> [Data records]:
———

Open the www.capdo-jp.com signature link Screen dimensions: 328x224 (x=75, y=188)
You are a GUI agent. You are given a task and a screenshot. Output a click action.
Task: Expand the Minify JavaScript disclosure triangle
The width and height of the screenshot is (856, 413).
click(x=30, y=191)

———

> [Task prompt]: Each line from the one containing "You are a GUI" through the last line of the material must be restated word for word, with no other text.

> [Solution to the exercise]:
You are a GUI agent. You are given a task and a screenshot. Output a click action.
Task: Expand the Minify JavaScript disclosure triangle
The width and height of the screenshot is (856, 413).
click(x=30, y=191)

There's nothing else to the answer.